Immonen si è detta preoccupata per l’impatto a lungo termine della crisi sulla resilienza delle comunità e dei colleghi. Per i rifugiati, gli sfollati interni e le comunità vulnerabili, le loro vite erano già messe a dura prova per molte ragioni. Il virus ha già avuto un impatto enorme, ben oltre quello di minaccia diretta per la salute. Le comunità vulnerabili dovranno affrontare la perdita di mezzi di sussistenza e la crescente insicurezza alimentare per anni a venire: “Questa crisi sarà con noi per tre o quattro anni almeno”, ha affermato Immonen.

Sebbene non sia possibile recarsi in tutti i singoli paesi dove è attivo l’aiuto umanitario dei luterani mondiali, il personale della sede di Ginevra sta lavorando alacremente per supportare coloro che sono sul campo e dare tutto l’aiuto possibile. “Molte delle comunità con cui lavoriamo sono traumatizzate.
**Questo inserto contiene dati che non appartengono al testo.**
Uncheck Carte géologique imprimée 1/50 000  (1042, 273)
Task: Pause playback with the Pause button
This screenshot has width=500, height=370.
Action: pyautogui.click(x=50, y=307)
Tutto il nostro personale è in frequente contatto con loro, molti fanno parte delle stesse comunità. Come possiamo mantenere la speranza in queste circostanze? “si chiede ancora la direttrice.

La fede, per molti colleghi, è stata un sostegno e una motivazione per andare avanti. “Vediamo che le persone radicate nella fede a volte trovano più facile affrontare le difficoltà della vita: perdita, trauma e morte. La fede fornisce prospettiva e parole per l’indicibile. Questo può aiutare le persone a condividere il dolore, a fornire conforto o cercare aiuto” ha proseguito Immonen. “La fede offre anche una prospettiva profonda di speranza di fronte alla disperazione, che ci aiuta ad andare avanti”.

La direttrice dell’agenzia umanitaria luterana ha invitato donatori e partner a sostenere la sicurezza e il benessere mentale degli operatori umanitari delle comunità: “Lavoriamo sul campo a livello locale, e questo è un nostro punto di forza – ha concluso –. In tempi difficili come questi, dobbiamo assicurarci di supportare tutti i nostri colleghi nel miglior modo possibile”.